Fahrenheit 451, by Ray Bradbury
Double Indemnity, by James M. Cain

Despite being written in 1953, Fahrenheit 451 remains a compelling dystopian novel in which books are burned and thought is tightly controlled. The protagonist, Guy Montag is a fireman whose wife finds television characters more authentic than Guy or anyone else in the "real world." Then he meets a young neighbor who has her own ideas about the past and the future, and he begins to question the foundations of his life. He begins hoarding books, eventually becoming a fugitive. More than likely, everyone but me has already read this book, but if you haven't, do so!

Double Indemnity, on the other hand, is a rather silly book. An insurance agent becomes instantly enamored with a woman who comes into his office, agreeing to murder her husband on very short acquaintance. Seriously? Apologies to all who find it tightly plotted, suspenseful, or exciting, but I really thought it was ridiculous.

Old Age: A Beginner's Guide, by Michael Kinsley

Being past retirement age (but not retired), I may be fixating on illness and aging.

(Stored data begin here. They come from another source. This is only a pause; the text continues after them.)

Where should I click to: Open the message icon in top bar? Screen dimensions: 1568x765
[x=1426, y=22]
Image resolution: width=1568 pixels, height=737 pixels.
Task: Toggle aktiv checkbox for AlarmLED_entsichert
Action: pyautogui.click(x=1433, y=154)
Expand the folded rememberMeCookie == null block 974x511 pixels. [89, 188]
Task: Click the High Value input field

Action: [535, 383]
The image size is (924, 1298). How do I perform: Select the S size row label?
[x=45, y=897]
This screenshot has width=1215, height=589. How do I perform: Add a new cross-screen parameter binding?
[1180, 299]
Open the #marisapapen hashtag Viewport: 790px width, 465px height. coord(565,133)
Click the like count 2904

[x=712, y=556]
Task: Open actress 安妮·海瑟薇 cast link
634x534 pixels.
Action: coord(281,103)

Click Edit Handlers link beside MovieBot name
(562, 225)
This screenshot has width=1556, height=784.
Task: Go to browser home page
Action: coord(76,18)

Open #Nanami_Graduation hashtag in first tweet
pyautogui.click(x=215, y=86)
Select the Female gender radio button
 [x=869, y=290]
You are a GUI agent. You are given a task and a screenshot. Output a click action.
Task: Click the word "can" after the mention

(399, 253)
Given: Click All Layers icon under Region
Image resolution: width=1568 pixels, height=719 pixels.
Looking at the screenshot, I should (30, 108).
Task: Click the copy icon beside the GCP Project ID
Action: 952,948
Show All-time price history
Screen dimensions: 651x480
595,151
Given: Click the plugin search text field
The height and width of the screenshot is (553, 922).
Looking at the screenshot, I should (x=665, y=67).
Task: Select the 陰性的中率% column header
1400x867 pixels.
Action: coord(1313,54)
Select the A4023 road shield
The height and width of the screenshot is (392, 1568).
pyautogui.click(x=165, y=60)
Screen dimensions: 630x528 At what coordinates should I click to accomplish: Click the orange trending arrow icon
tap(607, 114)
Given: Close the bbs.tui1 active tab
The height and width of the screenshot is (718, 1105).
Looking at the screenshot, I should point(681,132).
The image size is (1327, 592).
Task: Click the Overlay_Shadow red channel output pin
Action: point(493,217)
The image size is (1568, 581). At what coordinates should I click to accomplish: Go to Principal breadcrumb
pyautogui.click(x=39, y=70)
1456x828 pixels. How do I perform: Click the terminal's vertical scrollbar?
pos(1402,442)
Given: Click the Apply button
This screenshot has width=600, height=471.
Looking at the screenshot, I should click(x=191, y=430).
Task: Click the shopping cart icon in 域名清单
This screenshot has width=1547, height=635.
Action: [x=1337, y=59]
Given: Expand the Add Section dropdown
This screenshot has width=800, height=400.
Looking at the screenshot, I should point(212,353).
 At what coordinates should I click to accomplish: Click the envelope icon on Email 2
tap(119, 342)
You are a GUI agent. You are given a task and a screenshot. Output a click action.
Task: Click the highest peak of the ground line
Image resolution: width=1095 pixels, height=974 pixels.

Last month it was Richard Cohen's book about being diagnosed with MS at a young age, this month it's Michael Kinsley (like Cohen, a journalist) discussing an early Parkinson's diagnosis. The title is somewhat misleading, as the book is not so much about aging as about Parkinson's and the author's own experience. In the last chapter, he argues that baby boomers ought to use their accumulated wealth to pay off the national debt, an achievement he believes would surpass the contributions of the so-called Greatest Generation--definitely an odd conclusion. If you don't want to get into a full-blown obsession with books on aging and illness, I would recommend Cohen's work over Kinsley's.

Pick of the Litter: The Diamond Age and (at a very different level) On Turpentine Lane

Favorite Passages

Most of their children had reached the age when they were no longer naturally endearing to anyone save their own parents; the size when their energy was more a menace than a wonder; and the level of intelligence when what would have been called innocence in a smaller child was infuriating rudeness. A honeybee cruising for nectar is pretty despite its implicit threat, but the same behavior in a hornet three times larger makes one glance about for some handy swatting material.

Not very honourable, I suppose, but then  there is no honour among consultants. 

Neal Stephenson, The Diamond Age

We need not to be let alone. We need to be really bothered once in a while. How long is it since you were
really bothered? About something important, about something real?